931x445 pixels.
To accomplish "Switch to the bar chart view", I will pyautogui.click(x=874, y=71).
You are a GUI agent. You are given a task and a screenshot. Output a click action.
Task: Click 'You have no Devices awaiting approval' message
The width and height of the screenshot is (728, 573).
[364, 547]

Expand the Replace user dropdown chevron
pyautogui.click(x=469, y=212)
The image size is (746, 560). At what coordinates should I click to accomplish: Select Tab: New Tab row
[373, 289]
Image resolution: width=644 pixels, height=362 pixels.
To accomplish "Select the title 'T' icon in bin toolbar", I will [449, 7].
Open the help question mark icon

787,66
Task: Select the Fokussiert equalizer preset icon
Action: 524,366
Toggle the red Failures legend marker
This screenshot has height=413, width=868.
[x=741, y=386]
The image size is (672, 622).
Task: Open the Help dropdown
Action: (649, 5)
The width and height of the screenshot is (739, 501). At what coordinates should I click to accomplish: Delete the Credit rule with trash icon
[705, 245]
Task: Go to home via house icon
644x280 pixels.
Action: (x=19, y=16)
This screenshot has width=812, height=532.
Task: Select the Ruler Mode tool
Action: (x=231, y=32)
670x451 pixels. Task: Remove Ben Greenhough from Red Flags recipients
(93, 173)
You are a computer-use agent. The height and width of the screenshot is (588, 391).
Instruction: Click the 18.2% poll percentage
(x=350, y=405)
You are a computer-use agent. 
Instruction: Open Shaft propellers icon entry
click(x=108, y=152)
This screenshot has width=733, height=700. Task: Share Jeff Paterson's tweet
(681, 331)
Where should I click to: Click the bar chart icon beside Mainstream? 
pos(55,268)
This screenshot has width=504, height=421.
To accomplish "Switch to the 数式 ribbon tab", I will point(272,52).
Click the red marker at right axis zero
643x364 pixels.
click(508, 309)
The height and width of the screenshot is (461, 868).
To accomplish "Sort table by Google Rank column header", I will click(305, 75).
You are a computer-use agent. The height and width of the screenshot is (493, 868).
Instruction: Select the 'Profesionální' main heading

What you will do: Using the data above, repeat every line exactly.

Written answer:
931x445 pixels.
To accomplish "Switch to the bar chart view", I will pyautogui.click(x=874, y=71).
You are a GUI agent. You are given a task and a screenshot. Output a click action.
Task: Click 'You have no Devices awaiting approval' message
The width and height of the screenshot is (728, 573).
[364, 547]

Expand the Replace user dropdown chevron
pyautogui.click(x=469, y=212)
The image size is (746, 560). At what coordinates should I click to accomplish: Select Tab: New Tab row
[373, 289]
Image resolution: width=644 pixels, height=362 pixels.
To accomplish "Select the title 'T' icon in bin toolbar", I will [449, 7].
Open the help question mark icon

787,66
Task: Select the Fokussiert equalizer preset icon
Action: 524,366
Toggle the red Failures legend marker
This screenshot has height=413, width=868.
[x=741, y=386]
The image size is (672, 622).
Task: Open the Help dropdown
Action: (649, 5)
The width and height of the screenshot is (739, 501). At what coordinates should I click to accomplish: Delete the Credit rule with trash icon
[705, 245]
Task: Go to home via house icon
644x280 pixels.
Action: (x=19, y=16)
This screenshot has width=812, height=532.
Task: Select the Ruler Mode tool
Action: (x=231, y=32)
670x451 pixels. Task: Remove Ben Greenhough from Red Flags recipients
(93, 173)
You are a computer-use agent. The height and width of the screenshot is (588, 391).
Instruction: Click the 18.2% poll percentage
(x=350, y=405)
You are a computer-use agent. 
Instruction: Open Shaft propellers icon entry
click(x=108, y=152)
This screenshot has width=733, height=700. Task: Share Jeff Paterson's tweet
(681, 331)
Where should I click to: Click the bar chart icon beside Mainstream? 
pos(55,268)
This screenshot has width=504, height=421.
To accomplish "Switch to the 数式 ribbon tab", I will point(272,52).
Click the red marker at right axis zero
643x364 pixels.
click(508, 309)
The height and width of the screenshot is (461, 868).
To accomplish "Sort table by Google Rank column header", I will click(305, 75).
You are a computer-use agent. The height and width of the screenshot is (493, 868).
Instruction: Select the 'Profesionální' main heading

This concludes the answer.